LAWS(PVC)-1943-3-48

UMAKANTA NAYAK Vs. GYANENDRA PRASAD BOSE

Decided On March 11, 1943
UMAKANTA NAYAK Appellant
V/S
GYANENDRA PRASAD BOSE Respondents

JUDGEMENT

(1.) THIS application is by the defendant and is directed against an order of the Collector made under Section 204(5), Orissa Tenancy Act. The application arose out of a suit by the plaintiff to recover what has been called rent from the defendant on the basis of a document executed by the defendant in plaintiff's favour, which has been called an ijara kabuliat. By this document the defendant acquired the right to collect rent from the cultivators in consideration of an agreement by him to pay to the plaintiff a sum of Rs. 1201-7-0 annually for the years 1342, 1343 and 1344. THIS sum was payable by the defendant to the plaintiff irrespective of the amount of rent collected by the defendant from the cultivators. On failure to make this annual payment within the stipulated time the plaintiff was declared entitled to put up for sale certain of the defendant's properties which were hypothecated by the document as security for the due performance of the defendant's obligation to pay to the plaintiff the annual sum that I have mentioned. The defence to the suit was that the rent Court in which the suit was instituted had no jurisdiction to entertain it. The Deputy Collector overruled this contention holding that the suit was governed either by Clause (a) or Clause (b) of Section 193, Tenancy Act. The Collector was then moved under Clause (5) of Section 204 but declined to interfere. A preliminary objection was taken by the plaintiff in this Court that the defendant was not entitled to come to this Court for revision of the Collector's order after the Collector himself refused to exercise the revisional powers which he possesses under Section 204(5). The Collector is admittedly a Court subordinate to this Court within the meaning of Section 115, Civil P. C, and therefore, this Court has power to revise an order made by him under Section 204 (5), whether the order be one accepting the order of the subordinate Court or refusing to do so.

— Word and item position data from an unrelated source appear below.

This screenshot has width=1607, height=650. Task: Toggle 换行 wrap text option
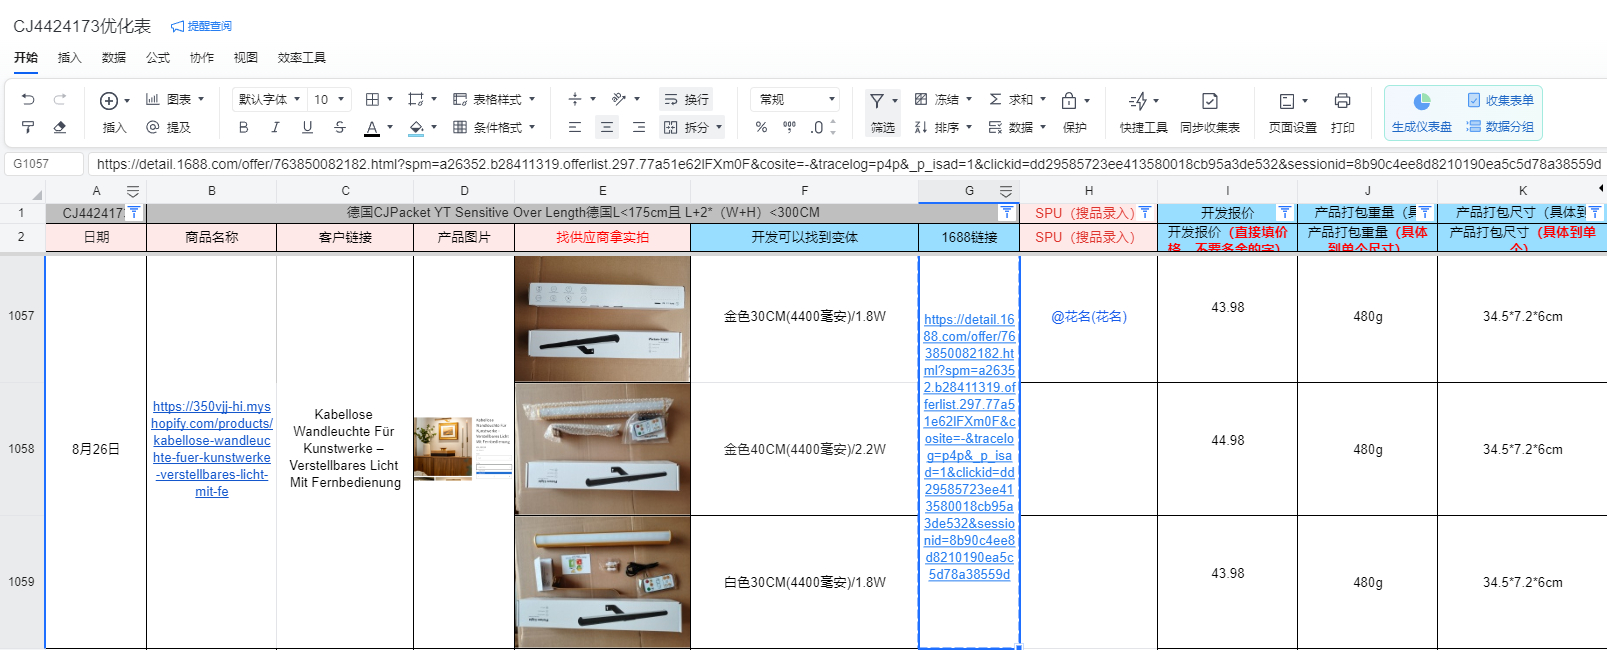[686, 99]

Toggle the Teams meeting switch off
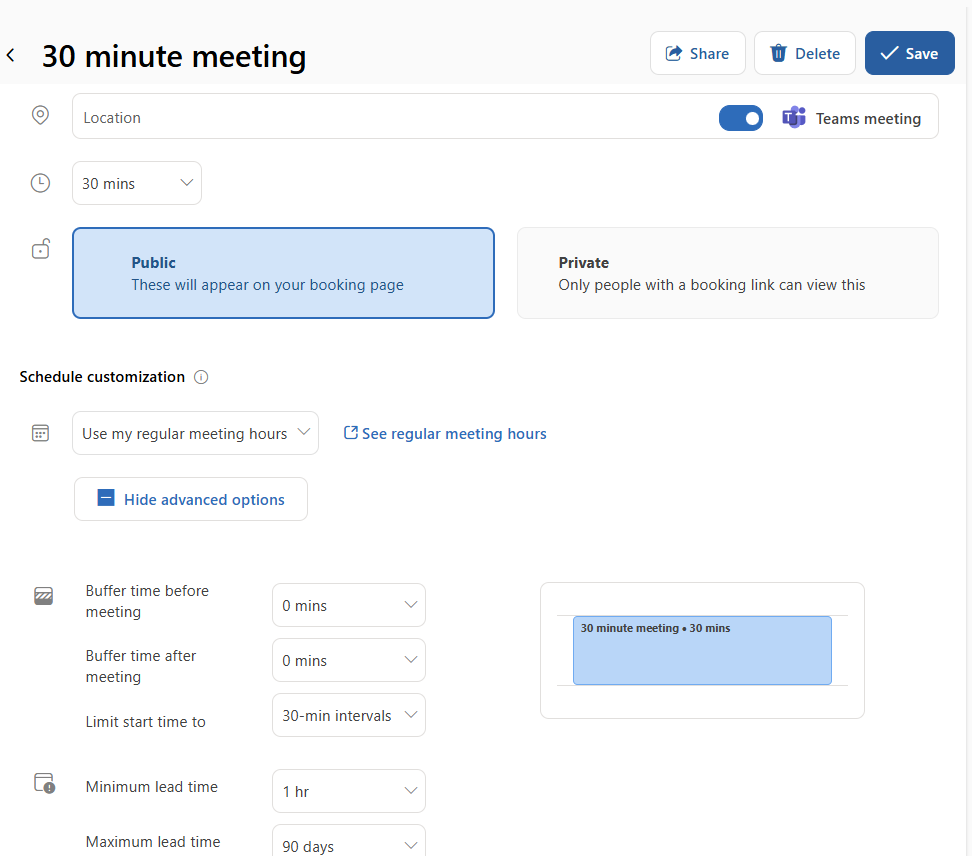coord(741,118)
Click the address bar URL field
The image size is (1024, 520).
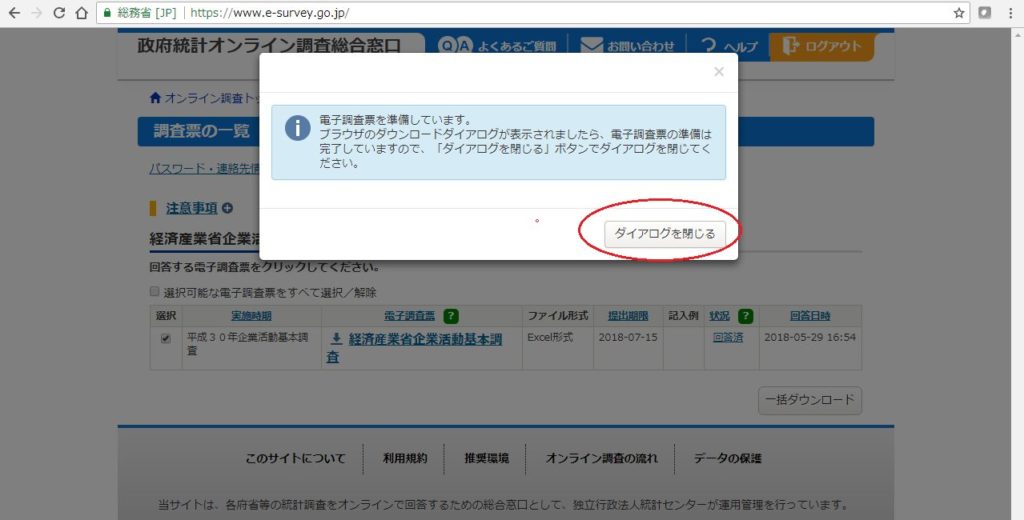560,13
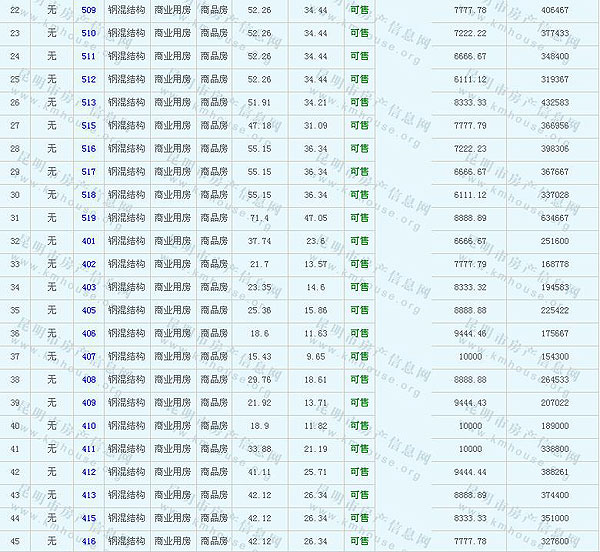Image resolution: width=600 pixels, height=552 pixels.
Task: Click 可售 status for room 407
Action: [359, 357]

(2.) THE substantial question in this case is as to the status of the defendant under the ijara kabuliat to which I have already referred. If the defendant's status be that of a mere rent collector and the suit be for money received by him for the plaintiff as the latter's agent, then the suit is governed by Section 193 (b) and the rent Court has jurisdiction to entertain it. But in my view the present suit cannot be so regarded. It is not a suit for money received by the defendant for the plaintiff. THE money recoverable by the defendant from the cultivators was for himself. THE plaintiff was in no way interested in the money or had any right to it. His right was to obtain a fixed, sum from the defendant and that fixed sum was recoverable by him whether the defendant succeeded in realising any money from the cultivators or not. I therefore agree with the defence contention to this extent that the suit is not governed by Clause (b) of Section 193. But the very acceptance of this contention in the circumstances of the present case brings the suit within Clause (a). If the position be as, in my opinion, it is, that the defendant has acquired from the plaintiff the right to collect rent from the cultivators in consideration of a fixed annual sum payable to the plaintiff, then the status of the defendant is that of a tenure-holder under the plaintiff although there are restrictions on his powers in the deed itself which are not always to be found in documents creating tenures. THE essential status of the defendant, however, is that of a tenureholder, that is to say, a person who has acquired from the proprietor a right to hold land for the purposes of collecting rent. In this view of the matter, the order of the Court below must be affirmed and this rule discharged with costs.